■ **Information provided**:
◆ ◆ ◆

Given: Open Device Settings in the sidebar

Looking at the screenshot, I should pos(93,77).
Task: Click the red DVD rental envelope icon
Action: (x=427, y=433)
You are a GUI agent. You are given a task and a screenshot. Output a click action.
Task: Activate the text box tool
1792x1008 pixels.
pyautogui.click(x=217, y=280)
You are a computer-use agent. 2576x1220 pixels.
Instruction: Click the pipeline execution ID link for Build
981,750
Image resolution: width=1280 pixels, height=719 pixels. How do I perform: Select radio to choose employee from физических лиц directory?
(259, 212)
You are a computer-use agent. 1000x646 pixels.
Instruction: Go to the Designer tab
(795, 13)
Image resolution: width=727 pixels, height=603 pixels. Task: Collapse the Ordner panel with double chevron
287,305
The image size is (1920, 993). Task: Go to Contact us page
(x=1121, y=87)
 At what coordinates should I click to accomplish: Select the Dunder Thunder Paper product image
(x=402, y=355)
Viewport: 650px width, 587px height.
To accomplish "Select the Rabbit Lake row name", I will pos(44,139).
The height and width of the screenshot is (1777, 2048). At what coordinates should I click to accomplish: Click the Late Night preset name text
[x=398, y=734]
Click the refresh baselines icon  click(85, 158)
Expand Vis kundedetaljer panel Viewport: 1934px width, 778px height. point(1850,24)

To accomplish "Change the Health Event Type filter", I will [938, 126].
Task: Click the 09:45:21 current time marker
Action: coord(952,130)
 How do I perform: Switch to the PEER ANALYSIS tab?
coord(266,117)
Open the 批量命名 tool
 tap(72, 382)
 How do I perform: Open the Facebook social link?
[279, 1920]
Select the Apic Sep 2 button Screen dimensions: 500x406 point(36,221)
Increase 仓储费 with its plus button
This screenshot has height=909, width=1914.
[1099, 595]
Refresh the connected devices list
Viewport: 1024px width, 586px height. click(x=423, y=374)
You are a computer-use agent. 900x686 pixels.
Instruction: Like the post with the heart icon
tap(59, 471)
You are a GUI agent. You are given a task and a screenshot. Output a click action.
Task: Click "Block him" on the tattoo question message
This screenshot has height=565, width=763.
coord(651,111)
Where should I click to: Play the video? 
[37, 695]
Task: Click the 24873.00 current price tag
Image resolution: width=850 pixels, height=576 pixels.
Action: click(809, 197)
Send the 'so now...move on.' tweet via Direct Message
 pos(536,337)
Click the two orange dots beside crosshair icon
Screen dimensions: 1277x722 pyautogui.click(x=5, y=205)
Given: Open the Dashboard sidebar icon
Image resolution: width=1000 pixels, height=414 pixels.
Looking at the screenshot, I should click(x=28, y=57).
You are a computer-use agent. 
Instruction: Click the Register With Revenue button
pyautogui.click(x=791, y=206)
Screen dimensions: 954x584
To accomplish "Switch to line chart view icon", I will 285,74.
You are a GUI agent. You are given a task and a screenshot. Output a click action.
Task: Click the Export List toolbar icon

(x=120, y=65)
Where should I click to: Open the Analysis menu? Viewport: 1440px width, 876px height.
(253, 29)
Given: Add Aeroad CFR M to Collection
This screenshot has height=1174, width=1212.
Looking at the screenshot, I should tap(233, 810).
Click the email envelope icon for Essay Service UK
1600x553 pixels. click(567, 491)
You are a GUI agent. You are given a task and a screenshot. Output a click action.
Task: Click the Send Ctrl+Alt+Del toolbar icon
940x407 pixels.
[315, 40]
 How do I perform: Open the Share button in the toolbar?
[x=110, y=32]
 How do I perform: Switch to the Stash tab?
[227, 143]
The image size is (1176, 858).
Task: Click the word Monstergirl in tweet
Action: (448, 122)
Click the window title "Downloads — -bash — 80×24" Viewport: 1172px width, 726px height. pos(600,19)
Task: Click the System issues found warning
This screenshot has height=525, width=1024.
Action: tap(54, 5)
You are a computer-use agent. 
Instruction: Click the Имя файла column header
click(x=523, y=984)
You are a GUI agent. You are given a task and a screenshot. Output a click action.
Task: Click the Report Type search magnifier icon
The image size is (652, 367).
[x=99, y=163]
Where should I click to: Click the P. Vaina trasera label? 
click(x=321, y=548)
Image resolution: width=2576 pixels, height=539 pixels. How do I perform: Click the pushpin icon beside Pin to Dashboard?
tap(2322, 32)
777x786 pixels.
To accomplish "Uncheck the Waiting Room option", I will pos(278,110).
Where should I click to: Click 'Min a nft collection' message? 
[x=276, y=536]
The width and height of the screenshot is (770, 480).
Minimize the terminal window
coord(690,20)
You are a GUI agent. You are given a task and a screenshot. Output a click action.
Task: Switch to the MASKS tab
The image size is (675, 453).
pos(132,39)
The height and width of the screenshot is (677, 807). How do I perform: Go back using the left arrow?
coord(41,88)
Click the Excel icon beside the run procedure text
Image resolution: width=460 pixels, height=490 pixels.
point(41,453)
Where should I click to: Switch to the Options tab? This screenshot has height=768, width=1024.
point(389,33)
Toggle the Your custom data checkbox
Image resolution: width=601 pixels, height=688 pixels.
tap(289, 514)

◆ ◆ ◆

■ **What the task requires**: Everything from the line that has "Where should I click to: Click the" to the final line above should be retyped exactly, and nothing else.

■ **Answer to the exercise**:
Where should I click to: Click the P. Vaina trasera label? 
click(x=321, y=548)
Image resolution: width=2576 pixels, height=539 pixels. How do I perform: Click the pushpin icon beside Pin to Dashboard?
tap(2322, 32)
777x786 pixels.
To accomplish "Uncheck the Waiting Room option", I will pos(278,110).
Where should I click to: Click 'Min a nft collection' message? 
[x=276, y=536]
The width and height of the screenshot is (770, 480).
Minimize the terminal window
coord(690,20)
You are a GUI agent. You are given a task and a screenshot. Output a click action.
Task: Switch to the MASKS tab
The image size is (675, 453).
pos(132,39)
The height and width of the screenshot is (677, 807). How do I perform: Go back using the left arrow?
coord(41,88)
Click the Excel icon beside the run procedure text
Image resolution: width=460 pixels, height=490 pixels.
point(41,453)
Where should I click to: Switch to the Options tab? This screenshot has height=768, width=1024.
point(389,33)
Toggle the Your custom data checkbox
Image resolution: width=601 pixels, height=688 pixels.
tap(289, 514)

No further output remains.